Stephen Colbert completes his hobbit collection by answering Dominic Monaghan and Billy Boyd's riddles

It's a Tolkien trivia team-up, as Peter Jackson tries to stump the expert as well

Stephen Colbert completes his hobbit collection by answering Dominic Monaghan and Billy Boyd's riddles
Dominic Monaghan, Billy Boyd, Stephen Colbert Screenshot: The Late Show

Of all the stellar casting in Peter Jackson’s Lord Of The Rings trilogy, perhaps none is so enduringly pitch-perfect than the adorable double act of Dominic Monaghan (Merry) and Billy Boyd (Pippin). The pair of hobbit cousins have remained tight in the 20 years since The Fellowship Of The Ring laid waste to the world’s box offices, appearing on Tuesday’s Late Show to promote their new podcast, The Friendship Onion. And while, sadly, it appears that their venture is not in fact a satirical fake news program about Middle Earth, the duo did spend most of their two segments trying to stump self-confessed Tolkien “superfan” Colbert, with the promise of a priceless prize concealed in Monaghan’s pocket. Sorry, “pocketses.”

First, as is a hobbit’s way, the forever-linked actors roused Colbert from his newly-restored Ed Sullivan Theater throne to dance a jig and sing the drinking song from their characters’ sojourn to Bywater’s The Green Dragon Inn. Honestly, they should have just made that one of their trivia questions, as Colbert shamefacedly confessed that, apart from the chorus, he didn’t know the lyrics to the song.

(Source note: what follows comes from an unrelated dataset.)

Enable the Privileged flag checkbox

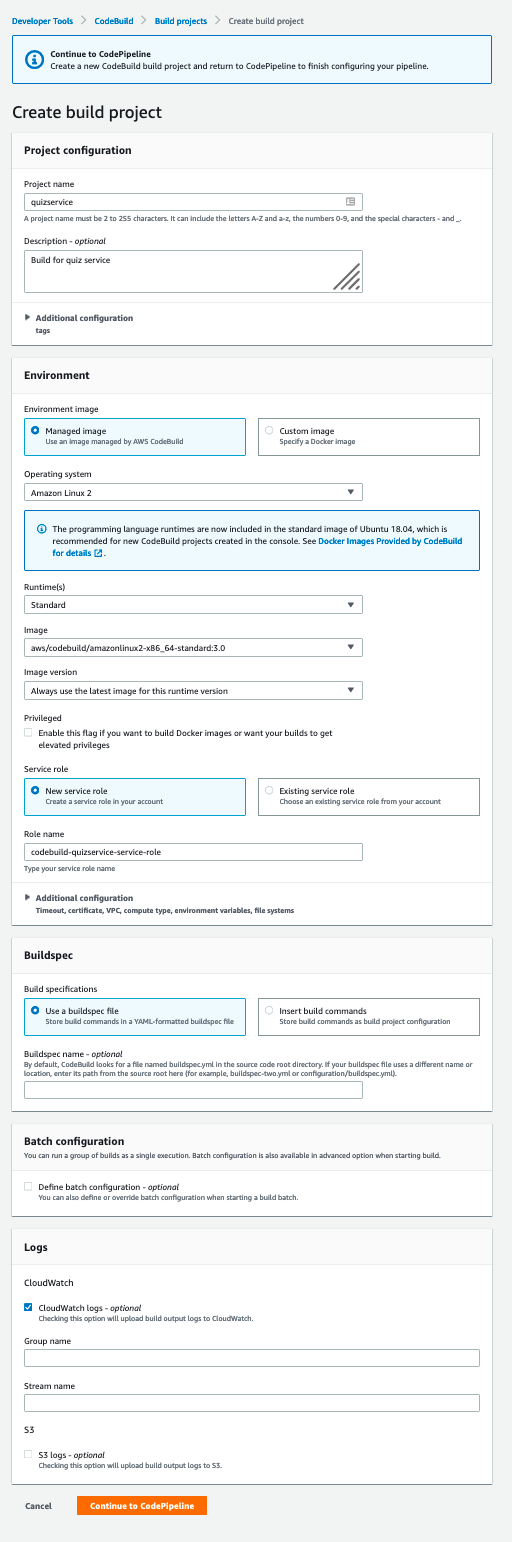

Still, as the clearly delighted Colbert stomped and clapped along, it was pretty much the rousing return to post-pandemic late-night normalcy that anyone could have wished. Colbert also invited himself onto The Friendship Onion as a guest, while the erstwhile Meriadoc Brandybuck and Pippin Took explained that, yes, people do offer up some second breakfast every time they see the two together on the street.

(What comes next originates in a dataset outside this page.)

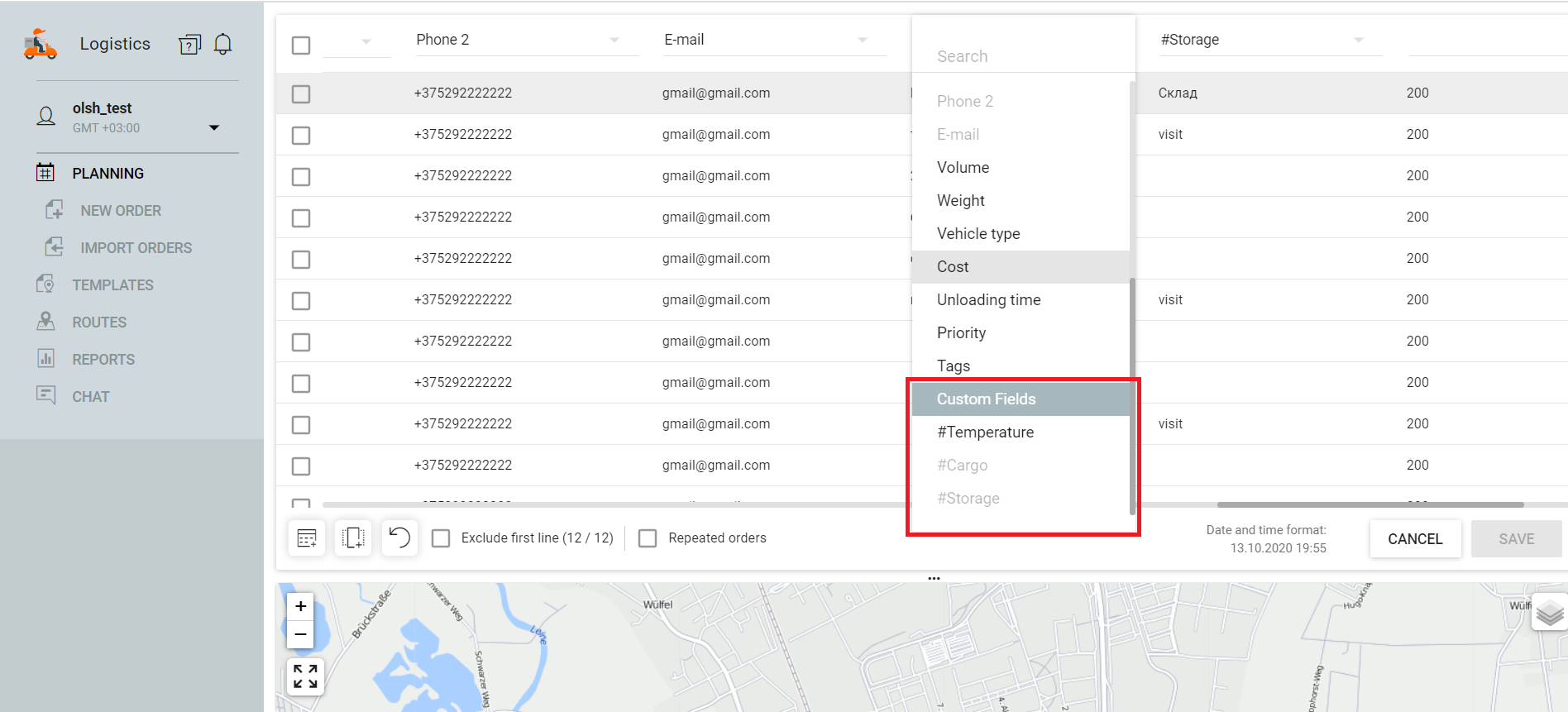1568x712 pixels.
Task: Toggle fullscreen map view
Action: coord(305,676)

But the real fun took place after the break, as Monaghan, patting his pocket and jostling his legs in anticipation, told Colbert that he’d only hand over the coveted, concealed precious if the host could answer the actors’ riddles three. (Actually it was two riddles, but one was a two-parter.) Colbert’s aced such quizzes in the past, be they asked by Thranduil or even J.R.R. Tolkien and wife Edith themselves, but it was these unassuming hobbits who proved unaccountably tough. Sure, everyone knows who Shelob’s mother was and how that spider-matron died. That’s kid stuff. But could Colbert come up with the name of the specific glen in Fangorn Forest where Merry and Pippin witnessed Treebeard’s entmoot, a tidbit known to only the truest and nerdiest of heart? Plus, adding to the difficulty, Peter Jackson himself beamed in to ask the bonus question of just which historical hobbit invented the game of golf (famously and originally played with a severed orc’s head).

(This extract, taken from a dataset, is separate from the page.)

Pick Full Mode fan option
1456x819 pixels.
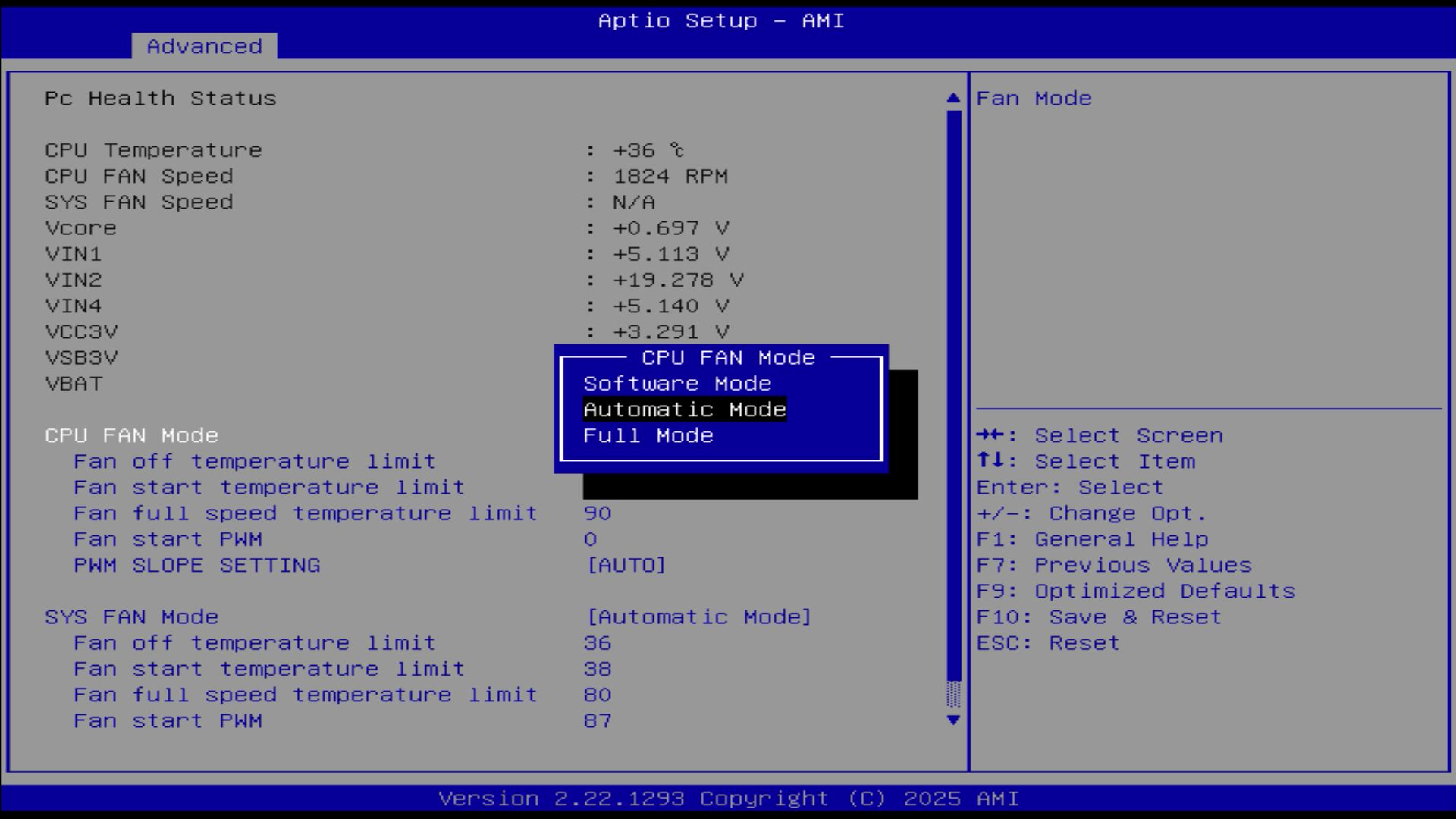(648, 435)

Cobbling together enough half-correct answers to receive Monaghan’s indeed pretty cool (if anatomically creepy) prize, Colbert eventually kept his streak mostly intact. He also responded to the online outrage about the potential Game Of Thrones-ing of the upcoming Lord Of The Rings prequel series, whipping out his ever-handy text of The Fellowship Of The Ring to read out that passage where Tom Bombadil successfully entices his hobbit guests to “run naked on the grass.” As Boyd told of the time that LOTR screenwriter Philippa Boyens prankishly wrote in a scene where Merry and Pippin go bare-arsed after a fall from Treebeard’s branches, Colbert told all those purists out there that he didn’t want to hear any of their prudish prohibitions when it comes to potential halfling nudity on the lavishly expensive Amazon series. The Laketown spy has spoken, people.